(Dataset entries):
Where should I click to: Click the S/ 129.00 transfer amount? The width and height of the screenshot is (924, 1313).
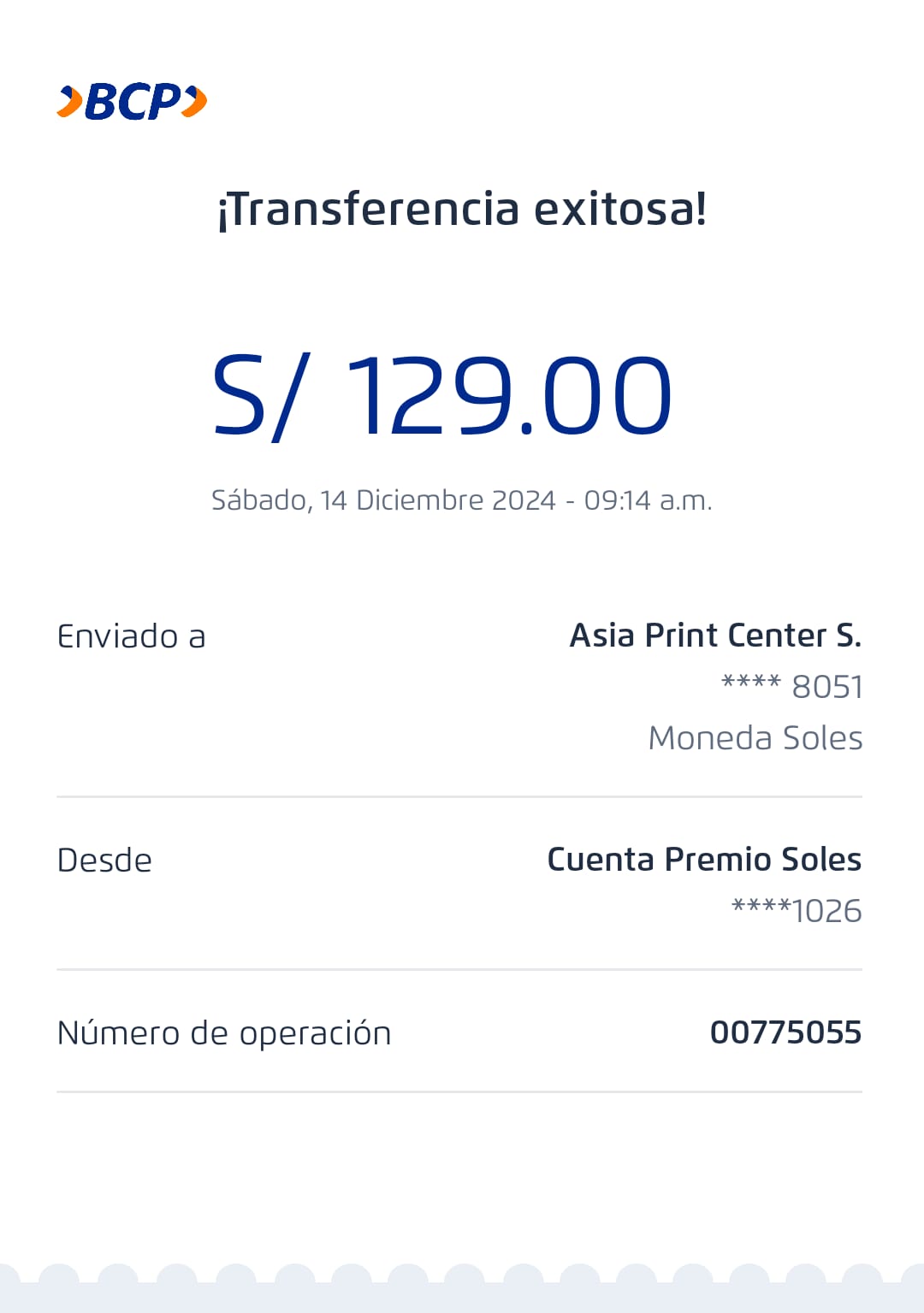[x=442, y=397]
--
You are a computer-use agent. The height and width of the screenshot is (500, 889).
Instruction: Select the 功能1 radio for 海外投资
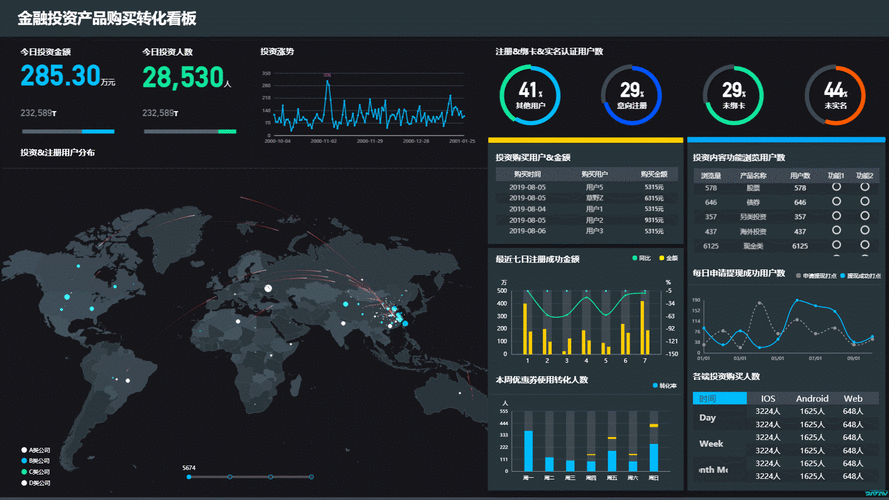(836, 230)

(Requirement): Please render the lines between the one holding "Where should I" and the one holding "[x=442, y=397]", inclusive, as a numbered list, skipping any blank lines and leaving out the pictures.

(Completed task):
1. Where should I click to: Click the S/ 129.00 transfer amount? The width and height of the screenshot is (924, 1313).
2. [x=442, y=397]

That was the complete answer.